Work required. Skip the pictures and restate, word for word, the lines from the one containing "1200x636 pixels. Task: Click" to the end of the data below.

Information supplied.
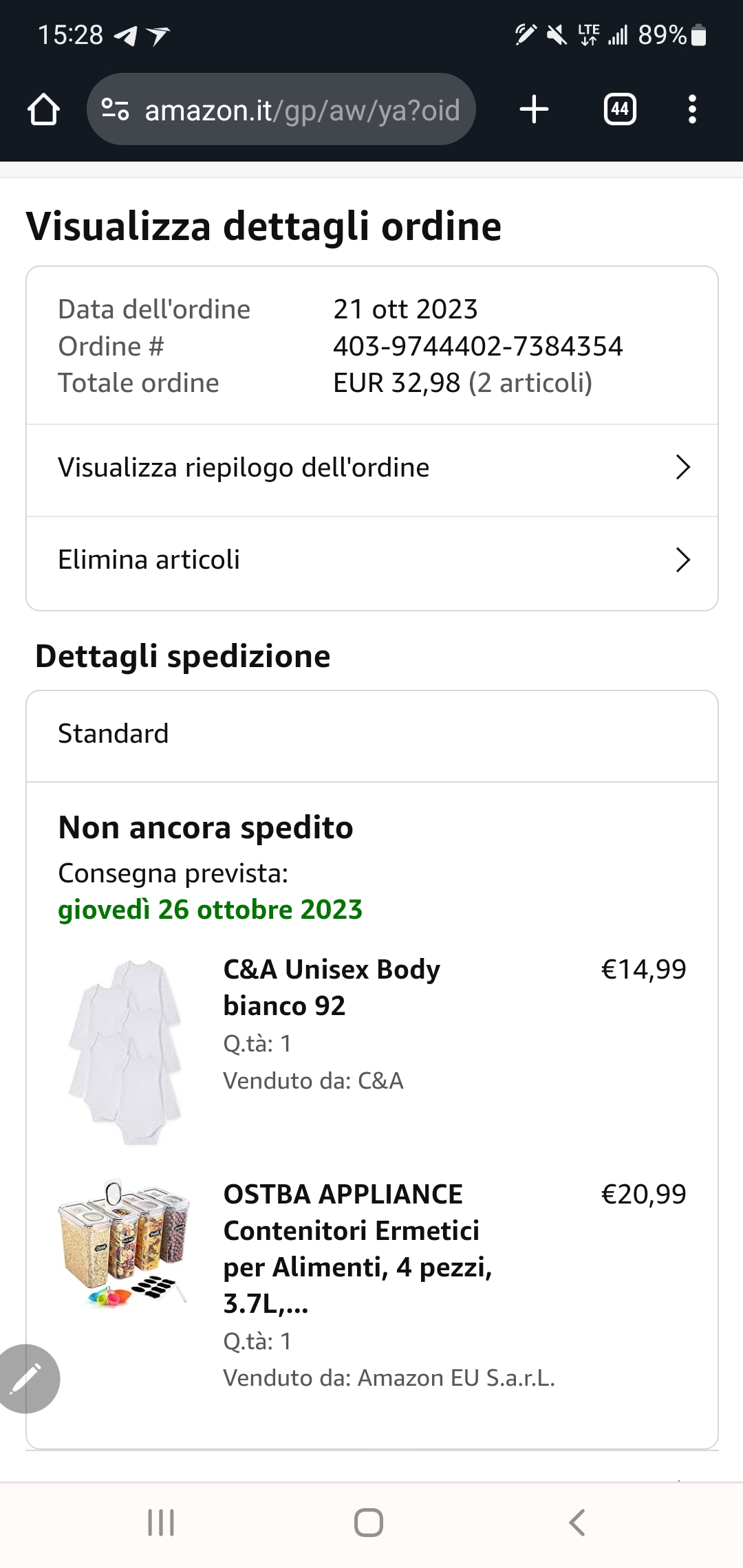Screen dimensions: 743x1568
Task: Tap the browser home icon
Action: [x=43, y=109]
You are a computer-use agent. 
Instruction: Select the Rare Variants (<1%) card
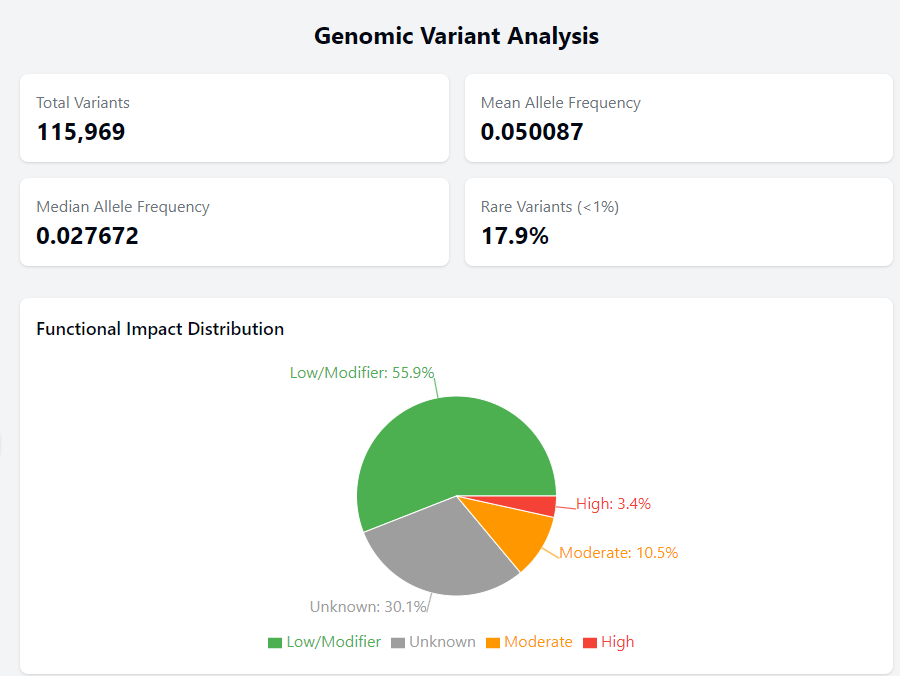(x=678, y=222)
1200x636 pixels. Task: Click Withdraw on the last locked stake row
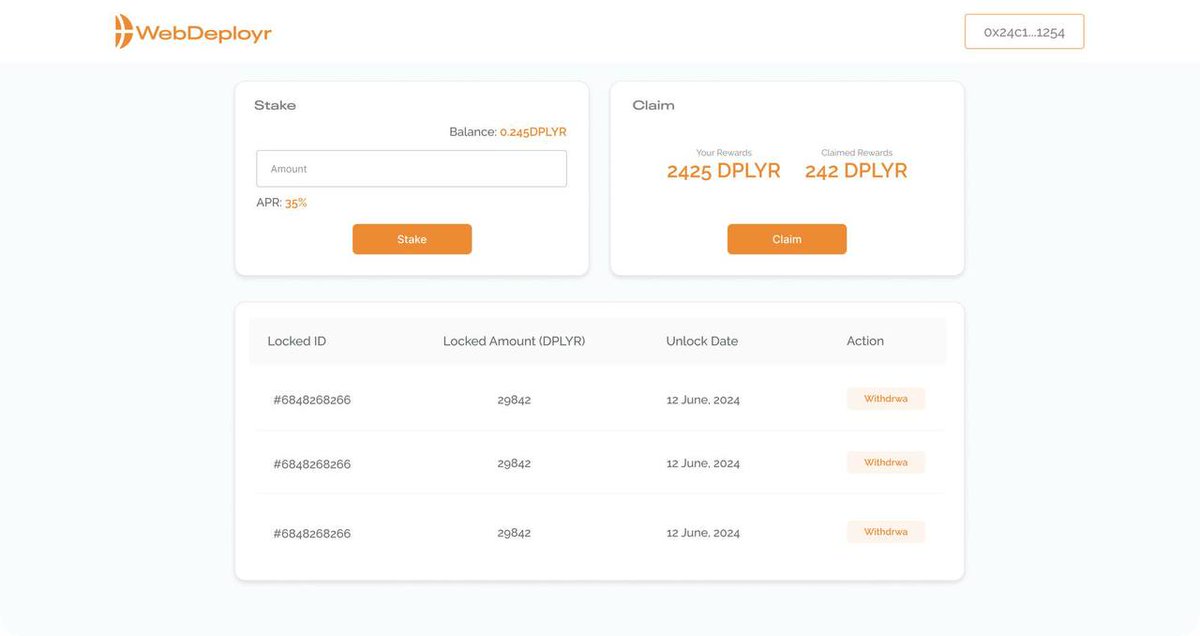pyautogui.click(x=885, y=531)
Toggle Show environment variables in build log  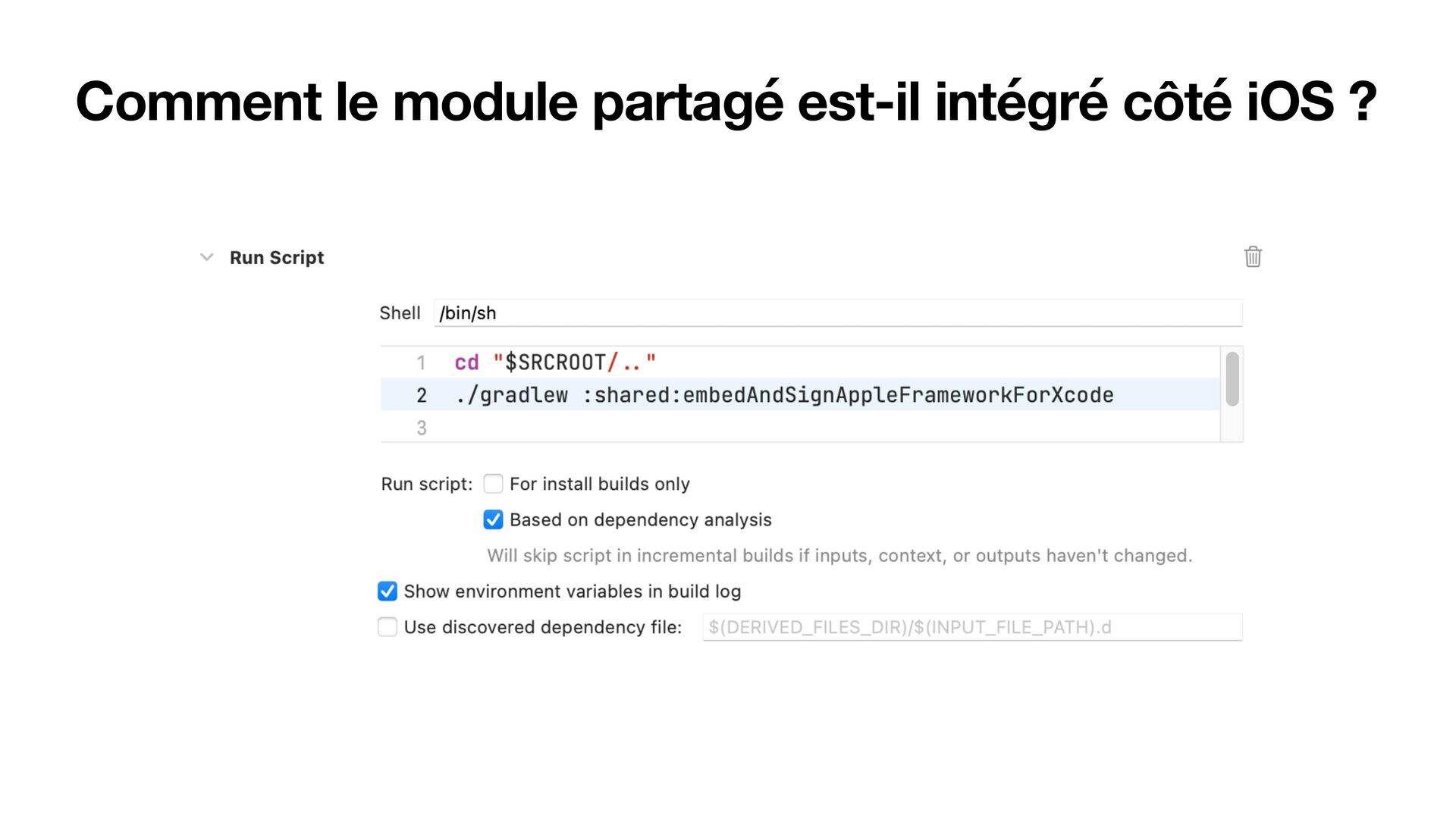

Exercise output.
1200x636 pixels. Task: Click Withdraw on the last locked stake row
pyautogui.click(x=885, y=531)
Toggle Show environment variables in build log  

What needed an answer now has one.